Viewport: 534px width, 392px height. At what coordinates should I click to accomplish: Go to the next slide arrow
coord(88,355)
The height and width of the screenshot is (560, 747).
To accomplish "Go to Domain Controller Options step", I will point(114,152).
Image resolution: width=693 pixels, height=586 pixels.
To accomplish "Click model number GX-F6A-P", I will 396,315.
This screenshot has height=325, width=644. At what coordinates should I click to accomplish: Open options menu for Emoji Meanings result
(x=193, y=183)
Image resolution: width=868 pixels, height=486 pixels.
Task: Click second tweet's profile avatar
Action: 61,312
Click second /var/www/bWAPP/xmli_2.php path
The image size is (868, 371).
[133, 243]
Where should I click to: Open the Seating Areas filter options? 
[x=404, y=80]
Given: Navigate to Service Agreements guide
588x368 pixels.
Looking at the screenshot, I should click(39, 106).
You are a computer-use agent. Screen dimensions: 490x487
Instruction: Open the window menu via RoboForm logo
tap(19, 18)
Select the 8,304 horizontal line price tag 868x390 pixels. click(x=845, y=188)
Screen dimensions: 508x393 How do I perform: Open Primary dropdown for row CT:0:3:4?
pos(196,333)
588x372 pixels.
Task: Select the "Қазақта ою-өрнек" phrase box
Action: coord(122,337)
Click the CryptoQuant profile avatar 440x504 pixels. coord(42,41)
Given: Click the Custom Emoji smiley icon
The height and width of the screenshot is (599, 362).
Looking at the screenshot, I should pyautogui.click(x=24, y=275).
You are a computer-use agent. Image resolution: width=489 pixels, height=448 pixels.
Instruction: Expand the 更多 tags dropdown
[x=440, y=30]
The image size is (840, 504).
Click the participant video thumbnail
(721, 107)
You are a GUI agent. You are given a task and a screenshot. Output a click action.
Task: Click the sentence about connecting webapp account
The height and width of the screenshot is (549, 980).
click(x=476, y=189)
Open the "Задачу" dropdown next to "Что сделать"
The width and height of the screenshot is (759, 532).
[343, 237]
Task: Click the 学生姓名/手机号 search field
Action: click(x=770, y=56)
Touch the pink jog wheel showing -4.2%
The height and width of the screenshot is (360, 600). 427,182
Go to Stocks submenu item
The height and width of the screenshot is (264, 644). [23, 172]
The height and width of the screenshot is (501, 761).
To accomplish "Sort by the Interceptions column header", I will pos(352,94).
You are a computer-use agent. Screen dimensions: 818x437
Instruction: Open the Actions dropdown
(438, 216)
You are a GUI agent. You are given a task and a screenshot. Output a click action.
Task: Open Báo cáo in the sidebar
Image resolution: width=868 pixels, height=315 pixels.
━━━━━━━━━━━━━━━━━━━━━━━━━━━━━━
## Requirement
Copy the entire listing, keeping each line exactly as it is.

## Solution to the exercise
Viewport: 534px width, 392px height. At what coordinates should I click to accomplish: Go to the next slide arrow
coord(88,355)
The height and width of the screenshot is (560, 747).
To accomplish "Go to Domain Controller Options step", I will point(114,152).
Image resolution: width=693 pixels, height=586 pixels.
To accomplish "Click model number GX-F6A-P", I will 396,315.
This screenshot has height=325, width=644. At what coordinates should I click to accomplish: Open options menu for Emoji Meanings result
(x=193, y=183)
Image resolution: width=868 pixels, height=486 pixels.
Task: Click second tweet's profile avatar
Action: 61,312
Click second /var/www/bWAPP/xmli_2.php path
The image size is (868, 371).
[133, 243]
Where should I click to: Open the Seating Areas filter options? 
[x=404, y=80]
Given: Navigate to Service Agreements guide
588x368 pixels.
Looking at the screenshot, I should click(39, 106).
You are a computer-use agent. Screen dimensions: 490x487
Instruction: Open the window menu via RoboForm logo
tap(19, 18)
Select the 8,304 horizontal line price tag 868x390 pixels. click(x=845, y=188)
Screen dimensions: 508x393 How do I perform: Open Primary dropdown for row CT:0:3:4?
pos(196,333)
588x372 pixels.
Task: Select the "Қазақта ою-өрнек" phrase box
Action: coord(122,337)
Click the CryptoQuant profile avatar 440x504 pixels. coord(42,41)
Given: Click the Custom Emoji smiley icon
The height and width of the screenshot is (599, 362).
Looking at the screenshot, I should pyautogui.click(x=24, y=275).
You are a computer-use agent. Image resolution: width=489 pixels, height=448 pixels.
Instruction: Expand the 更多 tags dropdown
[x=440, y=30]
The image size is (840, 504).
Click the participant video thumbnail
(721, 107)
You are a GUI agent. You are given a task and a screenshot. Output a click action.
Task: Click the sentence about connecting webapp account
The height and width of the screenshot is (549, 980).
click(x=476, y=189)
Open the "Задачу" dropdown next to "Что сделать"
The width and height of the screenshot is (759, 532).
[343, 237]
Task: Click the 学生姓名/手机号 search field
Action: click(x=770, y=56)
Touch the pink jog wheel showing -4.2%
The height and width of the screenshot is (360, 600). 427,182
Go to Stocks submenu item
The height and width of the screenshot is (264, 644). [23, 172]
The height and width of the screenshot is (501, 761).
To accomplish "Sort by the Interceptions column header", I will pos(352,94).
You are a computer-use agent. Screen dimensions: 818x437
Instruction: Open the Actions dropdown
(438, 216)
You are a GUI agent. You are given a task and a screenshot. Output a click action.
Task: Open Báo cáo in the sidebar
Image resolution: width=868 pixels, height=315 pixels.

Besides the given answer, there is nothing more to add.